Menurut Menlu RI, di beberapa belahan dunia, perempuan masih menghadapi tantangan besar akibat dari terus berlangsungnya konflik, kekerasan dan ketidakstabilan kawasan. Seringkali perempuan dan anak-anak harus menanggung beban konflik yang lebih besar.
"Perempuan memegang peranan penting di dalam pencegahan konflik, manajemen konfik, dan bina damai setelah konflik. Karenanya, masyarakat internasional perlu terus mendorong penguatan peran perempuan dalam penanganan perdamaian dan keamanan internasional," ujar Retno.
Lebih lanjut Menlu RI menekankan tiga poin penting yang perlu diutamakan untuk mendorong penguatan peran perempuan dalam penanganan perdamaian dan keamanan.
Pertama, setiap negara perlu membentuk Rencana Aksi Nasional (National Action Plans/NAPs) sebagai titik awal upaya bersama seluruh pemangku kepentingan. Rencana aksi nasional tersebut meliputi antara pemberdayaan dan pemberian hak politik, ekonomi, dan sosial bagi perempuan.
Kedua, kemitraan adalah kunci untuk meningkatkan kapasitas negara mengimplementasikan NAPs. Dalam mengimplementasi NAPs dibutuhkan, antara lain kepemimpinan yang kuat, proses yang inkllusif, kordinasi yang efektif, serta peningkatan kapasitas hukum dan institusi.
Ketiga, diperlukam komitmen politik yang kuat untuk berinvestasi pada hal-hal yang dapat meningkatkan peranan perempuan dalam pengambilan keputusan nasional dan setiap tahap proses perdamaian.
"Investing in women equals investing in peace (Berinvestasi untuk pemberdayaan perempuan sama dengan berinvestasi untuk perdamaian," ucap Menlu Retno.
Dalam koteks itu, Menlu RI menyampaikan rencana Indonesia untuk menjadi tuan rumah penyelenggara lokakarya internasional guna meningkatkan kapasitas diplomat perempuan ASEAN di sektor negosiasi perdamaian.
Indonesia juga terus meningkatkan kapasitas dan jumlah personel pasukan perdamaian (peacekeepers) perempuan.

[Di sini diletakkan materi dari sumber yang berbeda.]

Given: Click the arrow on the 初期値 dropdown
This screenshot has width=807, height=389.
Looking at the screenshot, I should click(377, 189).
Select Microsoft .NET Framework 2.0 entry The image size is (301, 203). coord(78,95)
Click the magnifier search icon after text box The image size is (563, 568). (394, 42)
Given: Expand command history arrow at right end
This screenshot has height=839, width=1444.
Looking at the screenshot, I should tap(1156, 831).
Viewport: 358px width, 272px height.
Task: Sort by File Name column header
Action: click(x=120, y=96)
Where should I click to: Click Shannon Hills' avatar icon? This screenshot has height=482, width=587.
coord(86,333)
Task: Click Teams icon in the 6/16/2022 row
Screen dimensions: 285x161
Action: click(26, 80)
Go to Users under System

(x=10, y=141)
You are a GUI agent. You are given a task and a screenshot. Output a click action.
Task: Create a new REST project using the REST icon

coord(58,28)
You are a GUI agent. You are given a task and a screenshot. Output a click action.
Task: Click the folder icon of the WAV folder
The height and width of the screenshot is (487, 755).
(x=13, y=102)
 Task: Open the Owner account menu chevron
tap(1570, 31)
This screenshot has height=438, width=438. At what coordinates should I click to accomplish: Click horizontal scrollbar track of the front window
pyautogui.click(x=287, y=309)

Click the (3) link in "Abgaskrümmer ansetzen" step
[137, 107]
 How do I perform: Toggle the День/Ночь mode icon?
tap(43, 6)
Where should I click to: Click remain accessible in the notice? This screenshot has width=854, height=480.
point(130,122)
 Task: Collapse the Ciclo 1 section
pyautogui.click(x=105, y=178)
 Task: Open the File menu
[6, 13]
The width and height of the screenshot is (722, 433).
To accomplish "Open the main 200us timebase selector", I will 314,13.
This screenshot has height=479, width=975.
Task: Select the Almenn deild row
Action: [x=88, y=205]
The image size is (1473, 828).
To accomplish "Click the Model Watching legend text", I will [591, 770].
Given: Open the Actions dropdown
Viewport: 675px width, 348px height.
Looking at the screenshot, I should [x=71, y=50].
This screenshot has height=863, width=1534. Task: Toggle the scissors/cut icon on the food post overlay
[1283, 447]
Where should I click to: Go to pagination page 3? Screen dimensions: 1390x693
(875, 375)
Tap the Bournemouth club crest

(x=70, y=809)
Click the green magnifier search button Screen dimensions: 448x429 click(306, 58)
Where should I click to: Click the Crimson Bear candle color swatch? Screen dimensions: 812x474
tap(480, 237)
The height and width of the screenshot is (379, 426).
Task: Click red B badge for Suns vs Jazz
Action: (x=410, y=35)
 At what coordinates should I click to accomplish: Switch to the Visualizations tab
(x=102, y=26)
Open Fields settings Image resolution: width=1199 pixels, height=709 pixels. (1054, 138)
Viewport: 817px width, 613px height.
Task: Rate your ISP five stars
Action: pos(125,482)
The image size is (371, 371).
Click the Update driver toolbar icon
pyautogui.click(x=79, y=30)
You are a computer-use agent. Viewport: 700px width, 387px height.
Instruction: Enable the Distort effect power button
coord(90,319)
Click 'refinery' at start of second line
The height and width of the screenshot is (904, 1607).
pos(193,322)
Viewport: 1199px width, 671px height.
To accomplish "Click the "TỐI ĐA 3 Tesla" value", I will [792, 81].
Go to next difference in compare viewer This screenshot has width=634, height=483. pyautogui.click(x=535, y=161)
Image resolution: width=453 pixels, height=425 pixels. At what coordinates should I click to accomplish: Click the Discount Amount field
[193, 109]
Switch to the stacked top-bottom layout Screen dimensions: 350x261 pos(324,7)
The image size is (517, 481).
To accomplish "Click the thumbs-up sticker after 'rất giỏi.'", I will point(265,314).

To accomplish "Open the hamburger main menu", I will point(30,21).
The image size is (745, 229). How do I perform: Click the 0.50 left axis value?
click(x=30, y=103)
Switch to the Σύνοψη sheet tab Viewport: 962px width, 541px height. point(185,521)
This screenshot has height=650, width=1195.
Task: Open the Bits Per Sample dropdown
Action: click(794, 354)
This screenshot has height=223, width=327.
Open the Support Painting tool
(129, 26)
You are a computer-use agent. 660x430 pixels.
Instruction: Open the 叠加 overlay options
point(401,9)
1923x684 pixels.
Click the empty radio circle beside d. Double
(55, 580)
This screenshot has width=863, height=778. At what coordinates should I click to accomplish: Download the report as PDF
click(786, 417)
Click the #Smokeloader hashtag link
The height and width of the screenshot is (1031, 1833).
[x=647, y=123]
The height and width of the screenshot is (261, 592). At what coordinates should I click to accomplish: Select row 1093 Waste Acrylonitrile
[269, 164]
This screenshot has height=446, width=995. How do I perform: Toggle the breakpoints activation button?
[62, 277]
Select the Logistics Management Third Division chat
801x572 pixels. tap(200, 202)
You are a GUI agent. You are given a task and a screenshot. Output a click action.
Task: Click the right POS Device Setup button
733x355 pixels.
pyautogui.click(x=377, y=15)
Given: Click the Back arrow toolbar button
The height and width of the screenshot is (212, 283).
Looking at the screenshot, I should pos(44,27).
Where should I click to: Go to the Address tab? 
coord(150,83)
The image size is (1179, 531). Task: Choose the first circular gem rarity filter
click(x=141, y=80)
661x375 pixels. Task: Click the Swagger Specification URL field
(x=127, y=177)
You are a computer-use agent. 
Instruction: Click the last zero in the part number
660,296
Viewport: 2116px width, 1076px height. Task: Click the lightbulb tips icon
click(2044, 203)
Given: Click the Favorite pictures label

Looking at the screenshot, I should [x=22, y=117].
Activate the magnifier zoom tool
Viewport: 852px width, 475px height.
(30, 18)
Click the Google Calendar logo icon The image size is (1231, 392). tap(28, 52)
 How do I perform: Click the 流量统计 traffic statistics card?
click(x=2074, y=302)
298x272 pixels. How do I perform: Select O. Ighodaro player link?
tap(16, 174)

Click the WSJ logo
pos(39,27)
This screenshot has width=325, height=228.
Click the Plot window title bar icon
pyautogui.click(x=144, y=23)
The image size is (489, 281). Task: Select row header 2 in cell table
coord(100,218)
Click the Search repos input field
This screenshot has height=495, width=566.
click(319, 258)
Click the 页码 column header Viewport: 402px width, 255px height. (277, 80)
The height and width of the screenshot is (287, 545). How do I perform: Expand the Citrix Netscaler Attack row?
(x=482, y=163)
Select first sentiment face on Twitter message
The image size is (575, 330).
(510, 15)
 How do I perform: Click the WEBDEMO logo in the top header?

Langkah itu diambil oleh pemerintah Indonesia karena menilai bahwa perempuan memiliki kemampuan alami dalam memenangkan hati dan pikiran komunitas lokal, yang sangat diperlukan bagi keberhasilan Misi Pemeliharaan Perdamaian PBB.
Berdasarkan data per 31 Desember 2018, sebanyak 77 "peacekeepers" perempuan Indonesia tengah bertugas di berbagai Misi Pemeliharaan Perdamaian PBB, dari total 3.062 personel pasukan perdamaian Indonesia.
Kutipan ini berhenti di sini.